**Listing**
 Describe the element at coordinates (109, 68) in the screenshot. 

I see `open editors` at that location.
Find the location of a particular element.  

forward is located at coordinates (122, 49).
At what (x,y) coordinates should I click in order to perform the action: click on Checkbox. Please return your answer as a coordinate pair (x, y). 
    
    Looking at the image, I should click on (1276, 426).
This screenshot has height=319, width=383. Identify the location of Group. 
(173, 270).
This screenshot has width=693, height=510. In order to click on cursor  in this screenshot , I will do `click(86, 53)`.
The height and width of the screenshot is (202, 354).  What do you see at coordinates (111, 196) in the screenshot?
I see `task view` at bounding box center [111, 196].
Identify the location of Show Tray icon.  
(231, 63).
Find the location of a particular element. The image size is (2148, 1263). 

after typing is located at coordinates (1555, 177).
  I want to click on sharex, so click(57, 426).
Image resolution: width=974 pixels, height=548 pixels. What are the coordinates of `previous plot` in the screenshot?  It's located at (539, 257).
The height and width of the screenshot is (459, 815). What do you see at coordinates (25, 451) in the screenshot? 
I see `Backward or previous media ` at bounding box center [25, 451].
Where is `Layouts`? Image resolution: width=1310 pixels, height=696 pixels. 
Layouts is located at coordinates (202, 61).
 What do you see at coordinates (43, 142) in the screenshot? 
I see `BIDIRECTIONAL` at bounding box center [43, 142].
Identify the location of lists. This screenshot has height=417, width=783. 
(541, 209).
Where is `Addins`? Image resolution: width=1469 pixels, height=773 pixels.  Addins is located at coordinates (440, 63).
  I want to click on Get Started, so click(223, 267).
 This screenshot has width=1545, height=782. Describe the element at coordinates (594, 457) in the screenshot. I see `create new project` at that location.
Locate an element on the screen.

**Requirements**
Rewrite the material above, replacing "Identify the location of" with "Give the position of" everywhere and leaving everything else unchanged.

**The response**
 Describe the element at coordinates (109, 68) in the screenshot. 

I see `open editors` at that location.
Find the location of a particular element.  

forward is located at coordinates (122, 49).
At what (x,y) coordinates should I click in order to perform the action: click on Checkbox. Please return your answer as a coordinate pair (x, y). 
    
    Looking at the image, I should click on (1276, 426).
This screenshot has height=319, width=383. Give the position of Group. 
(173, 270).
This screenshot has width=693, height=510. In order to click on cursor  in this screenshot , I will do `click(86, 53)`.
The height and width of the screenshot is (202, 354).  What do you see at coordinates (111, 196) in the screenshot?
I see `task view` at bounding box center [111, 196].
Give the position of Show Tray icon.  
(231, 63).
Find the location of a particular element. The image size is (2148, 1263). 

after typing is located at coordinates (1555, 177).
  I want to click on sharex, so click(57, 426).
Image resolution: width=974 pixels, height=548 pixels. What are the coordinates of `previous plot` in the screenshot?  It's located at (539, 257).
The height and width of the screenshot is (459, 815). What do you see at coordinates (25, 451) in the screenshot? 
I see `Backward or previous media ` at bounding box center [25, 451].
Where is `Layouts`? Image resolution: width=1310 pixels, height=696 pixels. 
Layouts is located at coordinates (202, 61).
 What do you see at coordinates (43, 142) in the screenshot? 
I see `BIDIRECTIONAL` at bounding box center [43, 142].
Give the position of lists. This screenshot has height=417, width=783. 
(541, 209).
Where is `Addins`? Image resolution: width=1469 pixels, height=773 pixels.  Addins is located at coordinates (440, 63).
  I want to click on Get Started, so click(223, 267).
 This screenshot has width=1545, height=782. Describe the element at coordinates (594, 457) in the screenshot. I see `create new project` at that location.
Locate an element on the screen.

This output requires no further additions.